Close Grip Pull Ups: Form, Muscles and Programming | Complete Nutrition
Back exercises

Close Grip Pull Ups

The close grip pull up is a narrow grip vertical pull that biases the lower lats and biceps more heavily than the standard overhand pull up. Performed with palms facing forward or in a neutral grip at roughly shoulder width or narrower, it is harder than chin ups for most lifters because the biceps leverage is reduced and the lats do more of the lifting.

Updated:
May 2026
Written by:
Dominic Walton, MD
Reading time:
7 min
How to perform

Setting up and pulling cleanly

The close grip pull up rewards patience in the setup. The grip is narrow so the wrists, elbows and shoulders all sit in a more demanding position than on a wider pull up. Walk through each phase before chasing reps.

1. Grip and hang

Grip the bar with hands roughly shoulder width or slightly narrower. Pronated (palms forward) is the standard. Neutral parallel handles are an option if your bar has them. Hang at full arm extension with the shoulders pulled down and back. This active hang is the start position.

2. The pull

Drive the elbows down and slightly forward. The chest leads the way up toward the bar. The close grip pull up finishes with the upper chest near the bar, not the chin. Stopping at chin level cuts off the most productive part of the range.

3. The peak contraction

Pause for one second at the top. The chest is high, the shoulder blades are pulled down and back, the lower lats are fully shortened. This is the position where the lift produces its hardest peak contraction and where most lifters cheat by stopping short.

4. The descent

Lower under control over two to three seconds. The arms straighten fully at the bottom. Eccentric loading drives a large fraction of hypertrophy on pull ups (Schoenfeld 2010), so a fast drop wastes the most productive half of the rep.

5. The dead hang reset

Return to a fully extended dead hang for a brief moment before pulling again. The pause prevents momentum from carrying you into the next rep and ensures every rep starts from the same range of motion.

Muscles worked

What the close grip pull up trains

The narrow grip changes the muscle distribution compared to a wider pull up. The lats, especially the lower fibres, do more of the work. The biceps assist heavily because the close grip places the elbow flexors in a stronger position.

Latissimus dorsi

Primary mover. The narrow grip lengthens the lat at the top of the rep and emphasises the lower portion of the muscle. Close grip pull ups are one of the best exercises for the lower lat insertion near the iliac crest, which contributes to the V taper appearance of a developed back.

Biceps brachii

The close grip places the biceps in a strong mechanical position. Biceps activation on close grip pull ups is high, especially with neutral or slightly supinated handles. This makes them productive for arm development as a secondary effect.

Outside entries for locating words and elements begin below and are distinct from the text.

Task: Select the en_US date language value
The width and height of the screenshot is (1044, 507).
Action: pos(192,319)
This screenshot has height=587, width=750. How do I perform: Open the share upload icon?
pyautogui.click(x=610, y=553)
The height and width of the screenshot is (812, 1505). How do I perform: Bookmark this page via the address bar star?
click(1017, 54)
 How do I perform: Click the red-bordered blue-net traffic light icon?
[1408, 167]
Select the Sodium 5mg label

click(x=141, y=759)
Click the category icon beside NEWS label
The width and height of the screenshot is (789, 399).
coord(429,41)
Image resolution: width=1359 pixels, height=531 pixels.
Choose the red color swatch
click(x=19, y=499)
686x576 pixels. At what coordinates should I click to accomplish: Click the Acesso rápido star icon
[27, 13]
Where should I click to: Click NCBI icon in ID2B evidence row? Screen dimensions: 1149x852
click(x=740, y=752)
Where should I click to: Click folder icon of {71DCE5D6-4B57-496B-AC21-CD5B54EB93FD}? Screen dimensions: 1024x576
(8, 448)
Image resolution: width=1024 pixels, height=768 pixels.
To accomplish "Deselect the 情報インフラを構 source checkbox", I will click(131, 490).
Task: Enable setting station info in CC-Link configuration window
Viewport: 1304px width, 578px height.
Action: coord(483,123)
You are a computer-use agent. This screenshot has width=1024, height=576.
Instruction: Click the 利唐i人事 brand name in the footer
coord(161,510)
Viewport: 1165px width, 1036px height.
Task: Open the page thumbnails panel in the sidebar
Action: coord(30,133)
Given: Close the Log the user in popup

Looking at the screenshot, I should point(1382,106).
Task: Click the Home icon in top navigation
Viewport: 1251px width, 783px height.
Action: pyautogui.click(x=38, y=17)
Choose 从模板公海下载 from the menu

Brachialis and brachioradialis

The brachialis sits beneath the biceps and assists with elbow flexion. The brachioradialis contributes through the forearm. Both are loaded heavily on the close grip variant, more so than on wider pull ups.

Mid back and core

The rhomboids, mid traps and lower traps stabilise the scapula. The abdominals prevent lower back hyperextension and trunk swing. A clean close grip pull up requires significant core engagement to keep the body in line.

Common mistakes

Five errors that limit close grip pull ups

The close grip pull up is harder than most lifters expect. Bad form usually shows up as fatigue accumulates. These are the errors to spot on video before they become habit.

Kipping for momentum

Swinging the legs or hips to throw the body up moves the load to momentum rather than the back. Strict reps train the back. Kipping reps train conditioning. Keep the body straight with ankles crossed if helpful. Pull with the lats.

Partial range

Stopping the pull at the chin or dropping early on the descent halves the productive range. Every rep clears the upper chest at the bar and returns to a fully extended dead hang at the bottom. Full range close grip pull ups are harder. Train them anyway.

Wrist strain

A narrow pronated grip can stress the wrists if the bar is fixed and your shoulder mobility is limited. If you feel wrist discomfort, switch to a neutral grip on parallel handles. Most pull up bars have a close neutral option for exactly this reason.

Shrugging at the bottom

If the shoulders rise toward the ears at the bottom of the rep the upper traps take over. Reset shoulder depression at every dead hang. Pull the shoulders down and back before bending the elbows.

Rushing the eccentric

Most pull up sets are done with a fast drop. The eccentric is where most of the hypertrophy happens. Two to three seconds on the way down doubles the productive time per rep with no extra strain.

Programming

Sets, reps and progression from your first rep to weighted work

Close grip pull up programming depends on your current capacity. Most lifters can do fewer close grip pull ups than wide grip pull ups. Adjust expectations accordingly.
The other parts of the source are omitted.